Back To School – For Me, That Is
I’ve gone back to school. For the first time in 25 years, I am in a classroom with people and a teacher/leader, getting used to the newness of the people, the lessons and the purpose of it all and anticipating papers, projects and much homework to achieve the doctorate I have set out to pursue these many years after my formative education last began.
It’s ironic. Every year at this back-to-school time since I started the Center for Education Reform (CER) in 1993, I have helped the team consider how best to serve the parents and adults guiding students and young children. That time, like so many things in education, now fluctuates. From southern early August beginnings to year round schools, all while the tried and true northeast still gathers post-Labor Day.
Despite the routine and the preparation, the anticipation of new backpacks (for some), new teachers, and new schools, there is also anxiety in the day-to-day environment we call school.
For kids it’s about fitting in, understanding, and often, being shoved into a one size fits all world of conformity and rules. For adults managing those rules, it’s about structure and discipline and accountability. Great schools manage it all well – they have rules and they have time for exploration and growth for teachers and kids. Ailing schools – found in both high- or low-income areas – always seem more likely to do what they’ve always done year after year without much reflection. Or, perhaps their people reflect on what they are doing or not, but their discovery isn’t treated with much importance or the ability to change is beyond them.
Whatever the cause – and we’ve written much about it – this nation is still not making the progress necessary to ensure all kids are truly given the opportunity to thrive and learn the most-est. That pesky status quo keeps too many protecting the ways of the past and avoiding the lessons of the future.
So rather than continue to talk the talk, I decided to walk the walk. What lessons could I learn that I haven’t in all these years in education reform, in leadership and in the communication and fight for the ideas I most want this nation to embrace? How do I take a 20 plus-year career in building alliances and networks and bridges and do more, but perhaps in unique, and new ways, to influence and support a still deficient but mission-critical enterprise like American education?
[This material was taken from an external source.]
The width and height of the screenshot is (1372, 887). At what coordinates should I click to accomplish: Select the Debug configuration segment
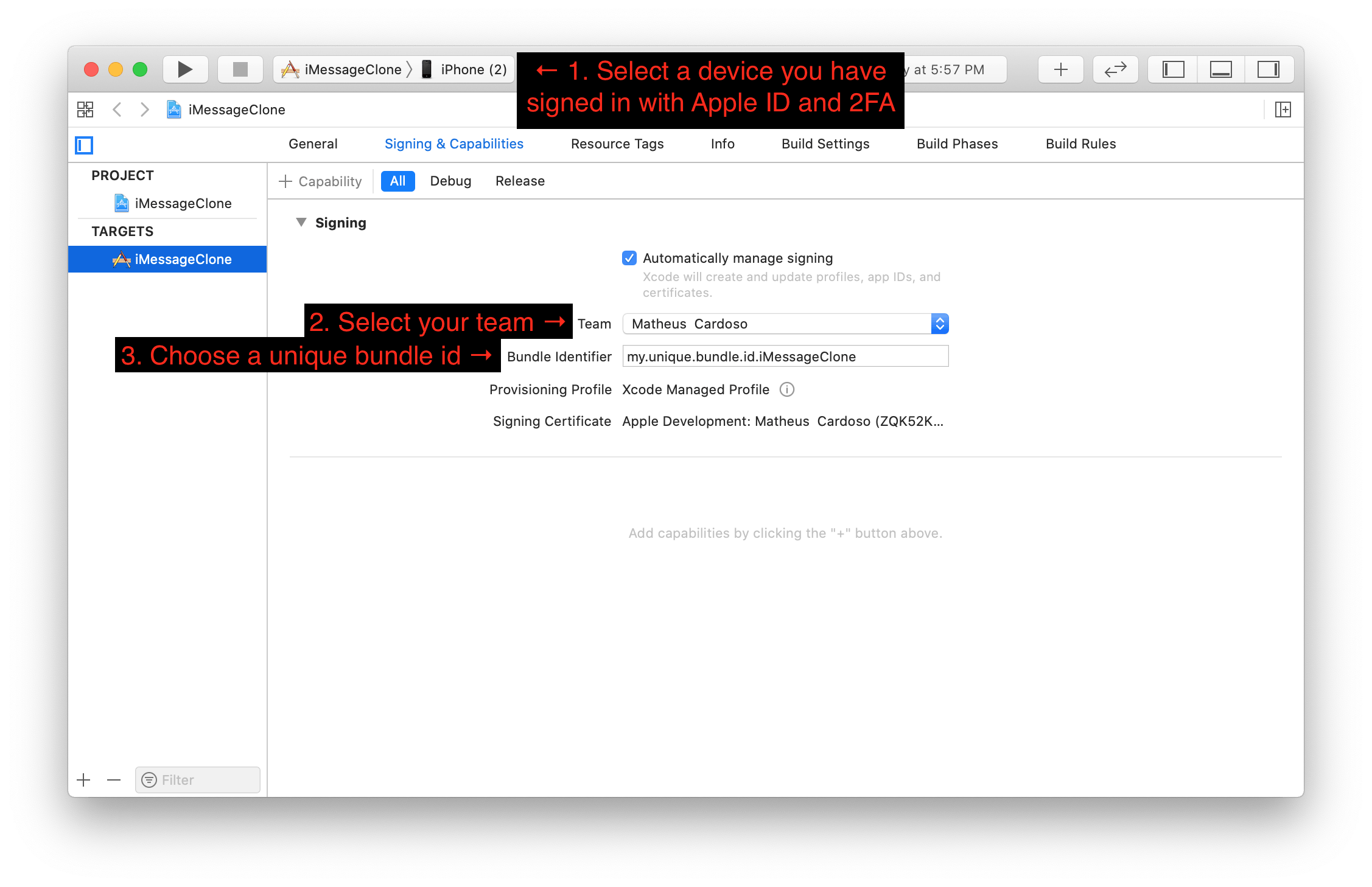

Clearly, I had to go back to school.
A bizarre convergence of meetings and new alliances introduced me to the CLO doctoral program at the University of Pennsylvania in which I’m now enrolled – a program of executive leadership and learning devoted to making organizational leaders the most effective creatures on the planet in whatever industry they inhabit (my description, not theirs!) After just a day of this new schooling and a “flipped classroom” which depends on distance, digital and virtual learning, I knew I’d once again be tracking the trends that seem to mirror those that embody modern education reform.
I have shared with many I know before that the purpose and causes of education reform always seemed to track with my own personal experiences. My oldest son’s education was influenced by the reading wars (we won – they lost). My second’s was all about fuzzy math. My third addressed the big and new issue of the day – will we let boys be boys? My last, a girl, was a textbook case in how grit and resilience can help overcome difficulty and drive hard work, success, and compassion.
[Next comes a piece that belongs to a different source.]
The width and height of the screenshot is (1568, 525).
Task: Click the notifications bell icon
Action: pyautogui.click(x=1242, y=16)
And now? I’m tracking the debate in higher education, in blended learning and in what it means to truly change a culture for the better; all themes that are transforming our deepest held beliefs about education in our nation. In the process, I’m hoping to learn how I might assist the next generation of leadership in reform, those I will soon leave in charge of the organization I founded 20 years ago and those I’ve yet to encounter.
I apologize to my new teachers and classmates who I may offend on the way and pray that my new back-to-school-me can survive and grow in ways I might never have imagined.
Now if you’ll excuse me while I go fiddle on my new and application clad IPAD as I get ready for another day of school!